Problem to work on:
Write out the lines below once more, exactly as they appear. Do not include pictures.

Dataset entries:
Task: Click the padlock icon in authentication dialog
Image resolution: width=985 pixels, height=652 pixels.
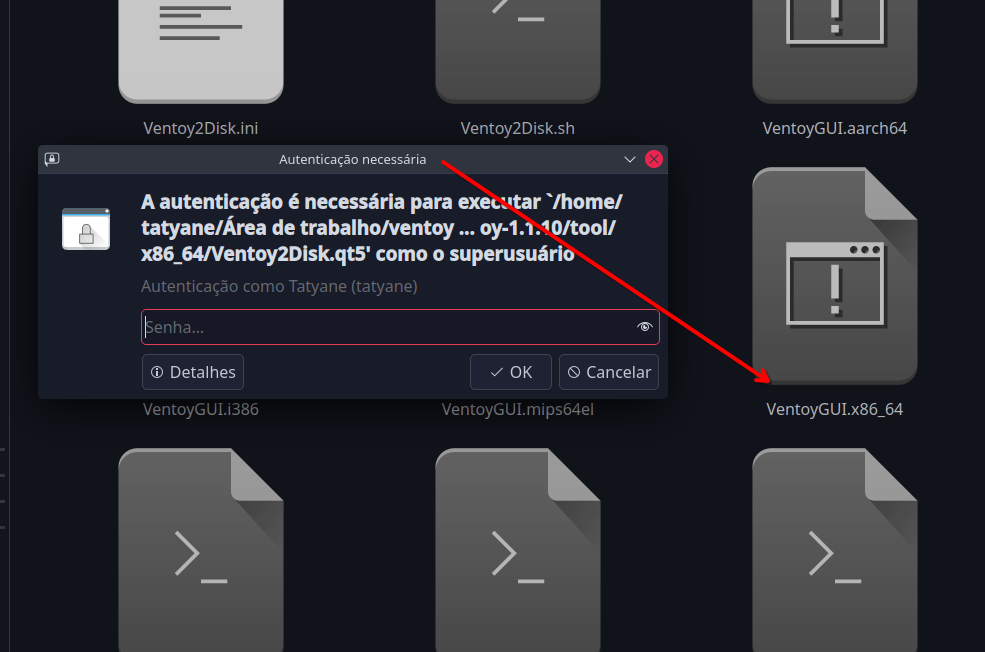Action: [86, 229]
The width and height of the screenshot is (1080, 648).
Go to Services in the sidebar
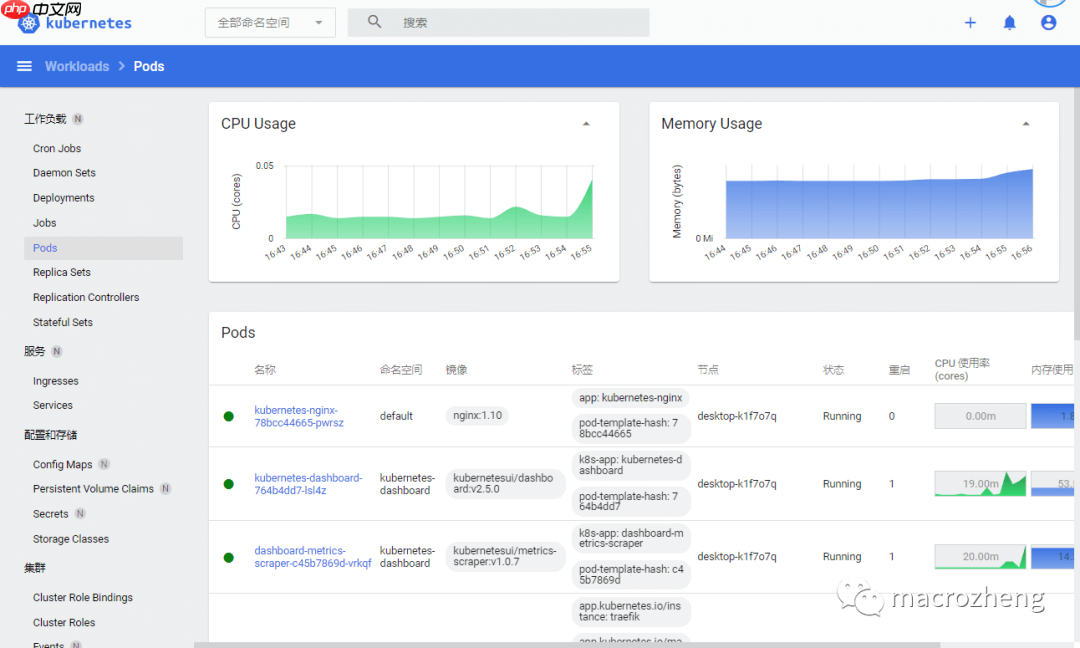(52, 405)
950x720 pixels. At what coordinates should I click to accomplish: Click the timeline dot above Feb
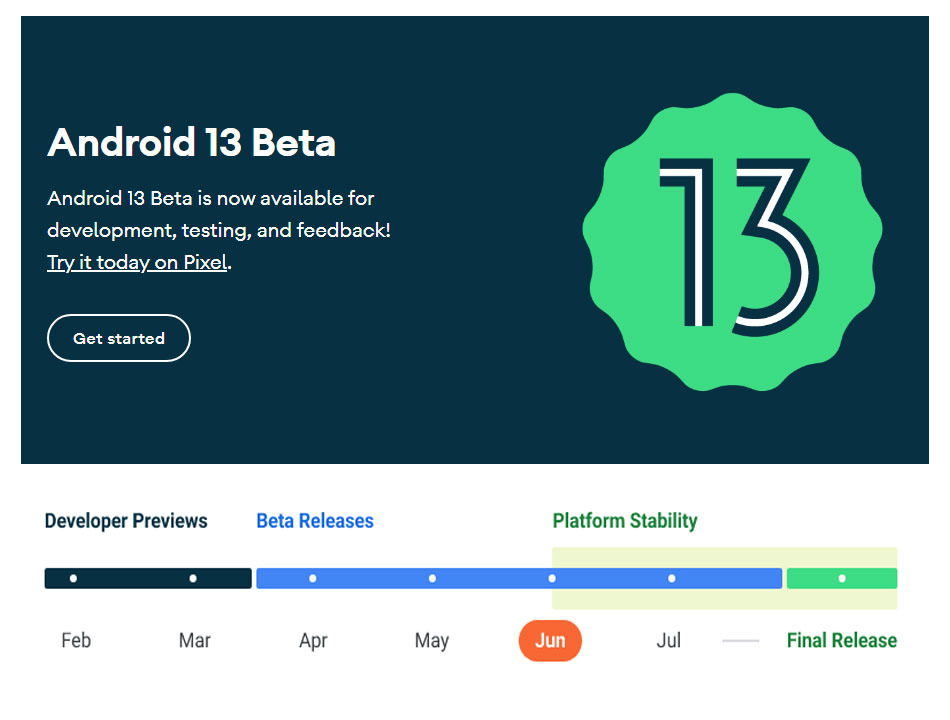coord(73,579)
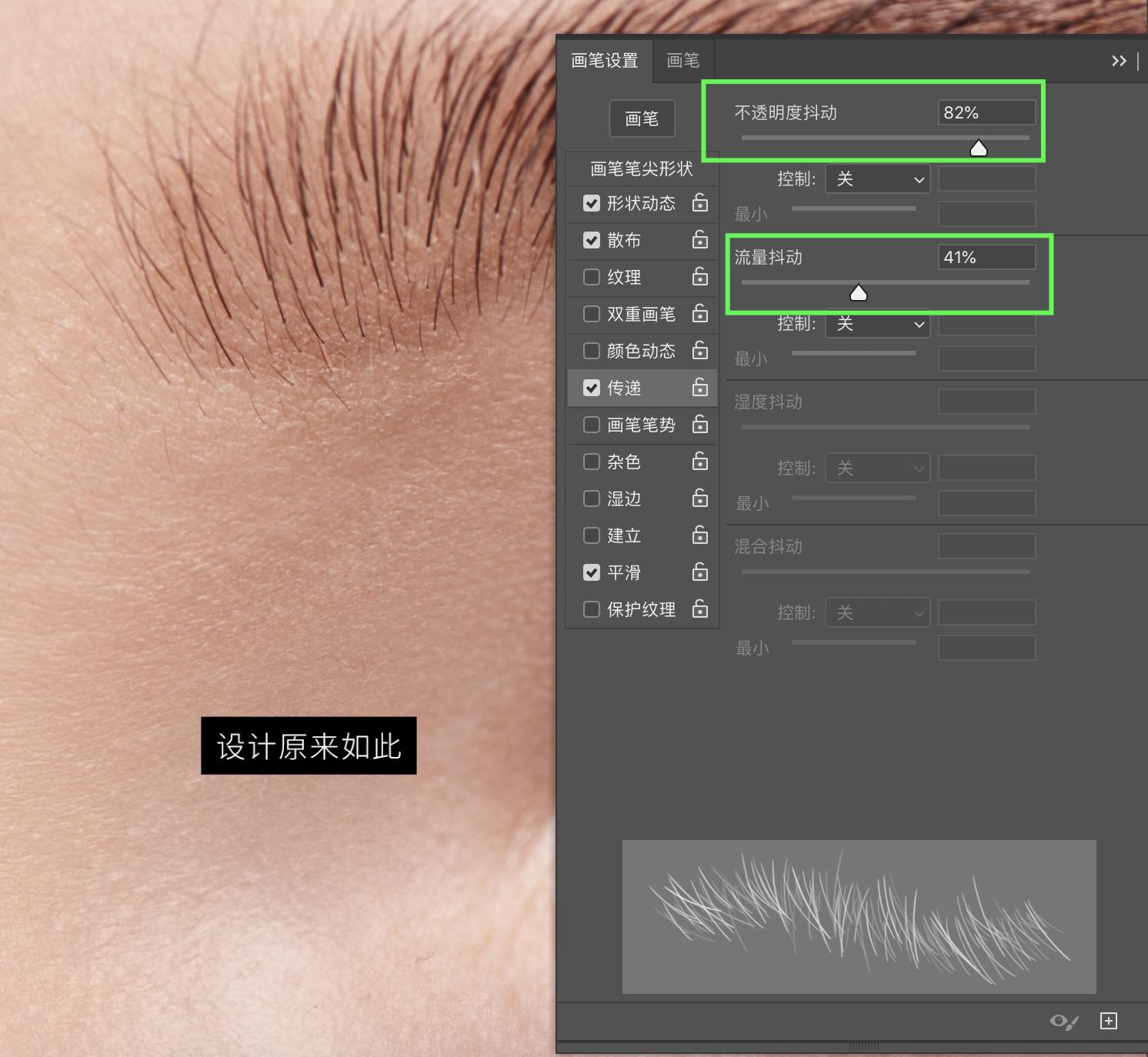Disable the 散布 checkbox
The height and width of the screenshot is (1057, 1148).
click(591, 240)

Completed exercise:
Task: Click the padlock icon in authentication dialog
Image resolution: width=985 pixels, height=652 pixels.
Action: [86, 229]
The width and height of the screenshot is (1080, 648).
Go to Services in the sidebar
(52, 405)
950x720 pixels. At what coordinates should I click to accomplish: Click the timeline dot above Feb
coord(73,579)
Disable the 散布 checkbox
The height and width of the screenshot is (1057, 1148).
click(591, 240)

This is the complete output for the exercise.